* WHAT THIS TASK INVOLVES: Write out, please, the lines from the beginning of the material to the line with "has height=865, width=1247.", including both ends and nothing else.

━━━ TASK MATERIAL

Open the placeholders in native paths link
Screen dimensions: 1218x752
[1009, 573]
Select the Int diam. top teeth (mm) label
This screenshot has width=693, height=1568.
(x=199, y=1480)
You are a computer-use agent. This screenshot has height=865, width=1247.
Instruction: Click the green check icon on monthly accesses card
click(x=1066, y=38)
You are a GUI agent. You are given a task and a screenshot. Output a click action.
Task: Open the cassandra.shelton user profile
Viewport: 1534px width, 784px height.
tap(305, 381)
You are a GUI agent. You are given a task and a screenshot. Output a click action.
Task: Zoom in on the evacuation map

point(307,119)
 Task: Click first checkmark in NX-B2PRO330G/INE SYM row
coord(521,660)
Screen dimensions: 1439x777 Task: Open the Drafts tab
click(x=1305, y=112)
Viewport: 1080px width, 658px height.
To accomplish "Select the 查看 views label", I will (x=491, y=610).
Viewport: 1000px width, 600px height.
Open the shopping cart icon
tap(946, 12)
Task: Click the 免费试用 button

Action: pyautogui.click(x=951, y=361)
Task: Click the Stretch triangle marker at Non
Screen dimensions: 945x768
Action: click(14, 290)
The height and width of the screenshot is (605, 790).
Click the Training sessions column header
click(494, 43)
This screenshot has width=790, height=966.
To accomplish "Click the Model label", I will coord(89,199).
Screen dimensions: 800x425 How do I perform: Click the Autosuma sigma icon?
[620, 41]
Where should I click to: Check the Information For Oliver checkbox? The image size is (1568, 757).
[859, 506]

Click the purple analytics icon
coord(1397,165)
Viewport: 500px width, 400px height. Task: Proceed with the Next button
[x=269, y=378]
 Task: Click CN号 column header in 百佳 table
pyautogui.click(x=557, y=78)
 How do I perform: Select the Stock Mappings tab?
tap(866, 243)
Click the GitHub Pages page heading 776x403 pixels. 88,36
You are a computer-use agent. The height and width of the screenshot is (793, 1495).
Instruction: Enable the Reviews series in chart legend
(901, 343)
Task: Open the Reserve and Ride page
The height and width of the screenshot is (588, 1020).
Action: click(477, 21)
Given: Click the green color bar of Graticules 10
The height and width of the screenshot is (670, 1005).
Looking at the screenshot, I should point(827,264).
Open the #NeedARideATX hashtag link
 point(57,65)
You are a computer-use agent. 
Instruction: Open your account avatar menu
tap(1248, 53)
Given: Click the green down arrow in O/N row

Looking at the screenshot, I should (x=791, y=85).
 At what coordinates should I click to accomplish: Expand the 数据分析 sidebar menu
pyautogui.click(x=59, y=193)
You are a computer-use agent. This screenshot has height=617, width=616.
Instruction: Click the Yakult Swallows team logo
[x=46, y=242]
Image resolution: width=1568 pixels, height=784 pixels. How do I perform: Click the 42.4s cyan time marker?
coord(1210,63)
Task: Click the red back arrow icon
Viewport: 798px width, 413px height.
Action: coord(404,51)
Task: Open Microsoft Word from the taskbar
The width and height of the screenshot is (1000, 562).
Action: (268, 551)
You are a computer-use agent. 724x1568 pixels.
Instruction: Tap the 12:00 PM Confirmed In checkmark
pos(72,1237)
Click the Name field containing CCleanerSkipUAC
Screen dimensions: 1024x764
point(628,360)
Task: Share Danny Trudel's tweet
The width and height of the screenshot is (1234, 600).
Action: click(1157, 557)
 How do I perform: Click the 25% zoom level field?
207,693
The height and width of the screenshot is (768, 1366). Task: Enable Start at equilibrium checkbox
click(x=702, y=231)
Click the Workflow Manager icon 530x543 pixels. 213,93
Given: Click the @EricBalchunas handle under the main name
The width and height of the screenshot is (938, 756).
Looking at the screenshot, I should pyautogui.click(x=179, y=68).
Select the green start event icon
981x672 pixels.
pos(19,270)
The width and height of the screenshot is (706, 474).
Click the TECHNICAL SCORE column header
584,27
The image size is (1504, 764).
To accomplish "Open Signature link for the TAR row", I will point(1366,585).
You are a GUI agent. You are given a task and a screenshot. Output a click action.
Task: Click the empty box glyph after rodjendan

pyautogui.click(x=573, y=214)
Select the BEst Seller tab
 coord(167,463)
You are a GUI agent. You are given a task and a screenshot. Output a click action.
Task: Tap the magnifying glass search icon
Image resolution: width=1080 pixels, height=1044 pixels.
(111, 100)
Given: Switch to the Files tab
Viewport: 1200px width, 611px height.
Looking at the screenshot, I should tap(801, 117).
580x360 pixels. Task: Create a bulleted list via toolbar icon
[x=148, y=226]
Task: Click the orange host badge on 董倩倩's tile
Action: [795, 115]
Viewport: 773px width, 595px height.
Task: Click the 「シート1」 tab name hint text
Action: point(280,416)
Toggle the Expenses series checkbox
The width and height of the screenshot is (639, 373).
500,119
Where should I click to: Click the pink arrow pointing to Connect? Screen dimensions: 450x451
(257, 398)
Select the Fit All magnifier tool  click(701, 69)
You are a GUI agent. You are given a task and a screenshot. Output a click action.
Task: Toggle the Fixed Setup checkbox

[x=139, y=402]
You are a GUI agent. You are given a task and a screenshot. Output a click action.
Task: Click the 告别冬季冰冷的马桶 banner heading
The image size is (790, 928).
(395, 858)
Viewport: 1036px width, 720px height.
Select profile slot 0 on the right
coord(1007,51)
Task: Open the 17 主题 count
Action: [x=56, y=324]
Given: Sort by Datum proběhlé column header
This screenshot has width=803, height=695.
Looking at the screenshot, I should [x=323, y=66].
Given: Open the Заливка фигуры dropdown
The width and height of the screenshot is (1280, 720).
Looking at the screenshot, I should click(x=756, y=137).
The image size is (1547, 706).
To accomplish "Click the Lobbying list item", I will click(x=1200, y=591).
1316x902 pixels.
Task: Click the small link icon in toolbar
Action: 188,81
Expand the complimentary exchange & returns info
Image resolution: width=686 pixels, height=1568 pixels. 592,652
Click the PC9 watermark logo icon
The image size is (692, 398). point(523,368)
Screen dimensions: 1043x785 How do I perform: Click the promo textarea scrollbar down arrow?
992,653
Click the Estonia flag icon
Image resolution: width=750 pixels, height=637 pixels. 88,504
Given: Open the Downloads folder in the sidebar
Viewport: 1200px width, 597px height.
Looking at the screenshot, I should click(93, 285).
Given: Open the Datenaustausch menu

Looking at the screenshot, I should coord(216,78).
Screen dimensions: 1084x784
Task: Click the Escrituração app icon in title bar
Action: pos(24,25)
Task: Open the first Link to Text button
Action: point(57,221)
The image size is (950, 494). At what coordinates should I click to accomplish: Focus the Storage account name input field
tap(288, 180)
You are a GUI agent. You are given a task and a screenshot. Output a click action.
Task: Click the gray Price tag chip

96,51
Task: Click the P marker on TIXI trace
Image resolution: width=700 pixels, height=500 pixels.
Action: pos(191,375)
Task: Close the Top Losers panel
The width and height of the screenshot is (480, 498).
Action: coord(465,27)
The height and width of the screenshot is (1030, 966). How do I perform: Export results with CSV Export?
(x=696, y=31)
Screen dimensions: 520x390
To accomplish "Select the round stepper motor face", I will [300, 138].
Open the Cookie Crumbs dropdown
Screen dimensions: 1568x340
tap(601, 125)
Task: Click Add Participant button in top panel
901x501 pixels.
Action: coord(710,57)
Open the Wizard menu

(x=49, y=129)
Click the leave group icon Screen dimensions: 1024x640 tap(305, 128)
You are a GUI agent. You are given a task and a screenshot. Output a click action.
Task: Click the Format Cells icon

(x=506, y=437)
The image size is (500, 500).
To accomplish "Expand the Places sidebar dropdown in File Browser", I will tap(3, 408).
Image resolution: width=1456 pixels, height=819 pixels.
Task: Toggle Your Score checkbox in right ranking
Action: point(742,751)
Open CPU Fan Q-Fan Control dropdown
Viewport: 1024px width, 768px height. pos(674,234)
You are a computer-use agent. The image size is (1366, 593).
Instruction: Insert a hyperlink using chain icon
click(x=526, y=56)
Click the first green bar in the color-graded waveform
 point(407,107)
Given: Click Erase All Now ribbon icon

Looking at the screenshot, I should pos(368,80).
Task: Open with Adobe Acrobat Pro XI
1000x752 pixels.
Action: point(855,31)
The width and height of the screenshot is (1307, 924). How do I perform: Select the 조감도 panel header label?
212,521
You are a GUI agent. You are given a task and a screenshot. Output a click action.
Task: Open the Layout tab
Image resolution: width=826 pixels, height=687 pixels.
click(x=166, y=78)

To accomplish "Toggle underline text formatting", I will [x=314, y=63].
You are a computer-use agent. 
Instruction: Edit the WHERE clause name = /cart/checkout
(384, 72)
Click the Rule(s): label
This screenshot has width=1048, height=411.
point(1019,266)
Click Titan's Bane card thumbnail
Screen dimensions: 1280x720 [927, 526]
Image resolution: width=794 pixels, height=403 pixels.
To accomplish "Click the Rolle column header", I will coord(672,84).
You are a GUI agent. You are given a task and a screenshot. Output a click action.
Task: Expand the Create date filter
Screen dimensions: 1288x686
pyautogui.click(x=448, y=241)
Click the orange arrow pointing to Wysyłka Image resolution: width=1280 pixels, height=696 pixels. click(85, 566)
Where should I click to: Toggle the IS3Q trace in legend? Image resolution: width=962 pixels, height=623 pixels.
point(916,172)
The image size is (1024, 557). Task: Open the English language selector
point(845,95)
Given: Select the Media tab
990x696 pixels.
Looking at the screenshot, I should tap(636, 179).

━━━━━━

* RESPONSE BELOW:
Open the placeholders in native paths link
Screen dimensions: 1218x752
[1009, 573]
Select the Int diam. top teeth (mm) label
This screenshot has width=693, height=1568.
(x=199, y=1480)
You are a computer-use agent. This screenshot has height=865, width=1247.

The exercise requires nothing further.